> _Directions_: Every entry below is to be returned unchanged. Images are not part of the copy.
=== Begin Enclosure ===
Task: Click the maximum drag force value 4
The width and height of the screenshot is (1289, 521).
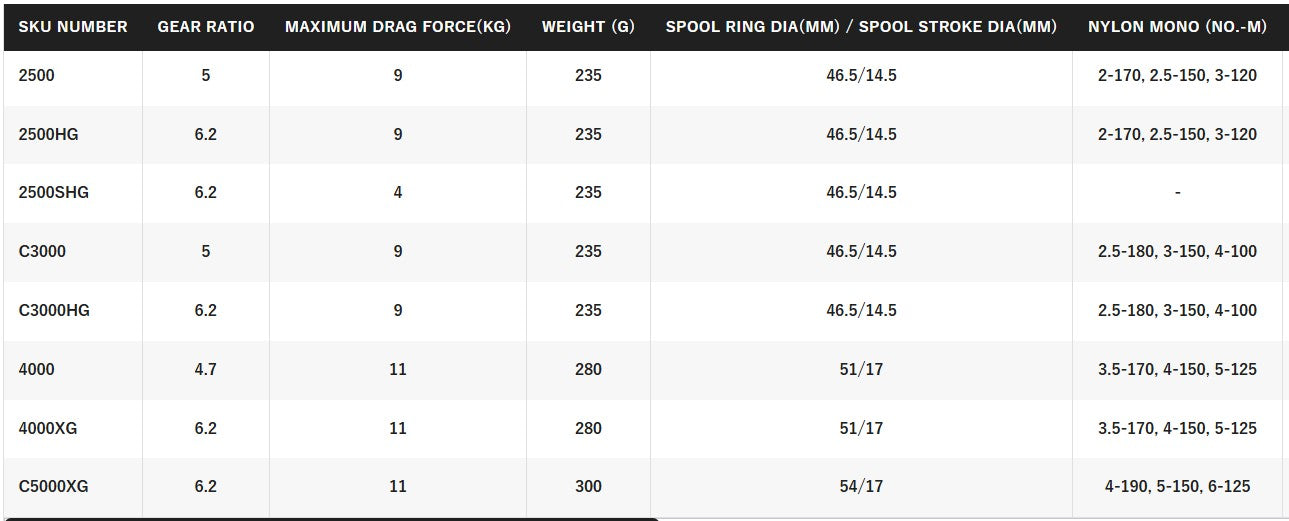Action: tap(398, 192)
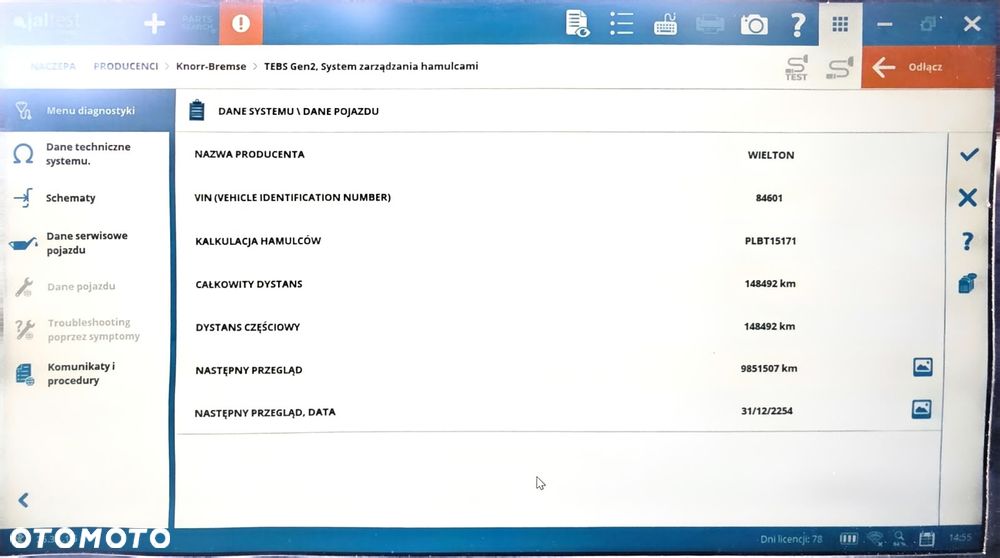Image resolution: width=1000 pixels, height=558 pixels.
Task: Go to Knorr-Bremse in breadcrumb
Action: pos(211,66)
=== End Enclosure ===
> _Finished exercise_:
Task: Click the maximum drag force value 4
The width and height of the screenshot is (1289, 521).
Action: tap(398, 192)
Image resolution: width=1000 pixels, height=558 pixels.
Task: Go to Knorr-Bremse in breadcrumb
Action: pos(211,66)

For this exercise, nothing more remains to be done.